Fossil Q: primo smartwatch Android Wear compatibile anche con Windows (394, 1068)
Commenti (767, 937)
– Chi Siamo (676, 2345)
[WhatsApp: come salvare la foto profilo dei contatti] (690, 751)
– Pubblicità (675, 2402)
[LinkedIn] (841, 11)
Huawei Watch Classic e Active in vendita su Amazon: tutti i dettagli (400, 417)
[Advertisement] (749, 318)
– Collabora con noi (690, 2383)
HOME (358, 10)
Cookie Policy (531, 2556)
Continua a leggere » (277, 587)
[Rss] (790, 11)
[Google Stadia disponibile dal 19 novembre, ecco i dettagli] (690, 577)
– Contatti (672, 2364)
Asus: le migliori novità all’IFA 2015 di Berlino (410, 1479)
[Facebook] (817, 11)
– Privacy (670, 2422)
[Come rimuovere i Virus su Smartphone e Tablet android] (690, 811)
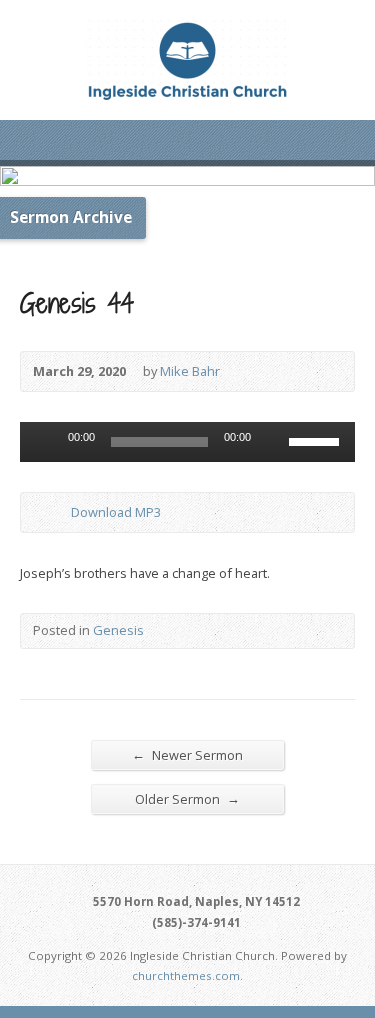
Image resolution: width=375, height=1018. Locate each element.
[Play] (46, 442)
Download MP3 (116, 512)
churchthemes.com (186, 975)
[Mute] (273, 442)
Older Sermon (187, 798)
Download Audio (54, 512)
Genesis (118, 630)
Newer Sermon (187, 754)
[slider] (317, 440)
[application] (187, 442)
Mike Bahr (190, 371)
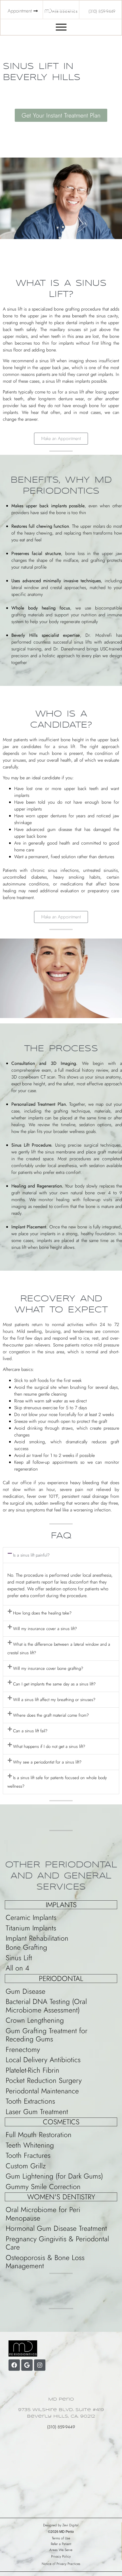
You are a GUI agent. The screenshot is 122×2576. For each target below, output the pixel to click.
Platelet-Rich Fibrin (32, 2070)
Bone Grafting (26, 1947)
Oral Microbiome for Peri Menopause (43, 2213)
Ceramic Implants (31, 1917)
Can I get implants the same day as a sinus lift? (54, 1684)
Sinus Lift (19, 1958)
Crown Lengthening (35, 2020)
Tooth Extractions (30, 2101)
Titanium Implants (31, 1928)
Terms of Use (61, 2538)
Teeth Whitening (30, 2145)
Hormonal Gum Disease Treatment (56, 2228)
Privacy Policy (61, 2556)
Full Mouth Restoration (38, 2134)
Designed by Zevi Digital (61, 2525)
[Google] (27, 2365)
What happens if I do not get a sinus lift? (49, 1746)
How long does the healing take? (42, 1613)
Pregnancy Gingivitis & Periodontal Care (57, 2243)
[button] (61, 439)
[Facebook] (14, 2365)
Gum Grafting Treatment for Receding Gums (46, 2035)
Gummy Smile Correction (43, 2186)
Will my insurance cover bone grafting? (48, 1668)
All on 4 (17, 1968)
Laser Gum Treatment (37, 2111)
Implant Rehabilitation (37, 1938)
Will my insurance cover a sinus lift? (45, 1629)
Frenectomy (23, 2049)
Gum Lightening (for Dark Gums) (54, 2176)
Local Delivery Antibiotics (43, 2059)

**DESCRIPTION OF THE TASK**
Within the listing above, tally the lines holding the word "each". Give the tally only.

**RESPONSE BOX**
2